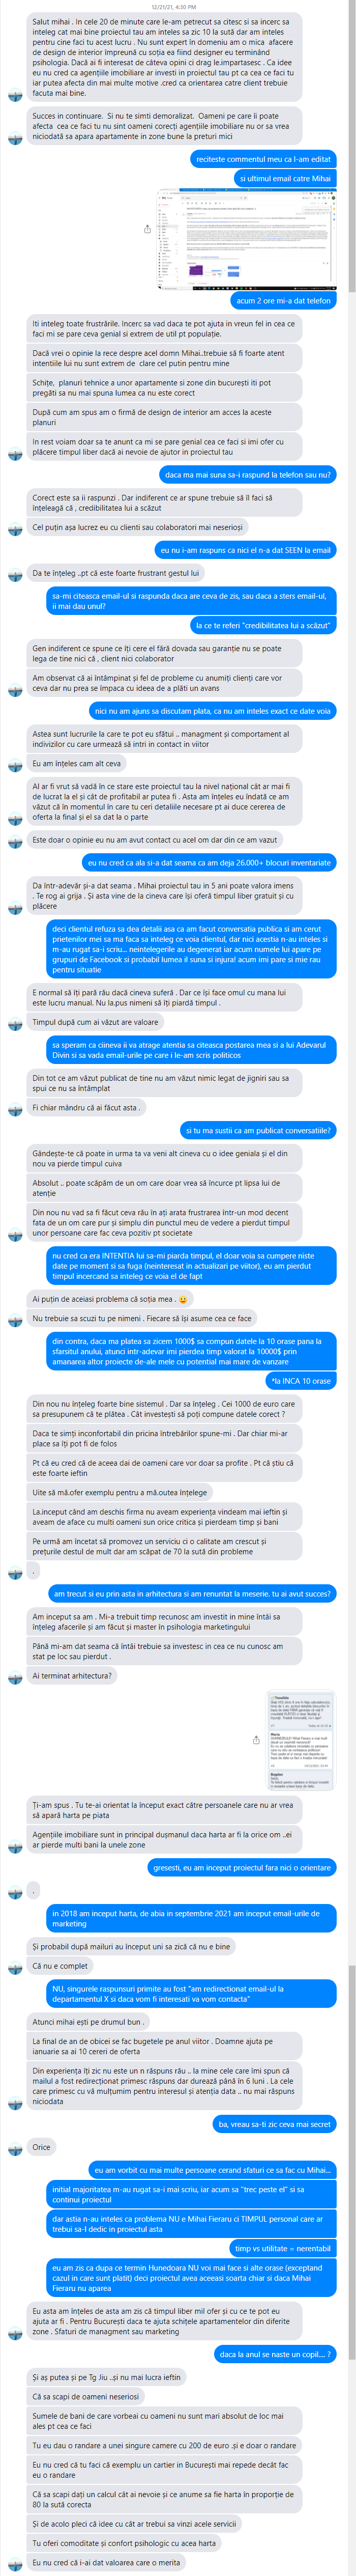The image size is (356, 2576).
Task: Click the "acum 2 ore mi-a dat telefon" bubble
Action: (x=283, y=300)
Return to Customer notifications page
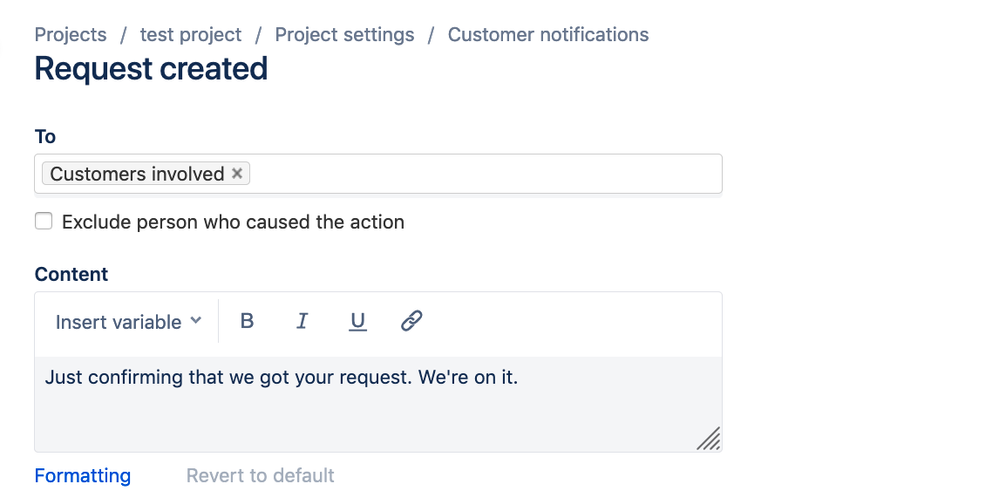Image resolution: width=999 pixels, height=499 pixels. point(548,35)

Task brief →
Locate each line in the records that contains the string "Return", and copy those lines in full. Treat uppercase and lowercase letters as different.

Reply to the task →
Return to Customer notifications page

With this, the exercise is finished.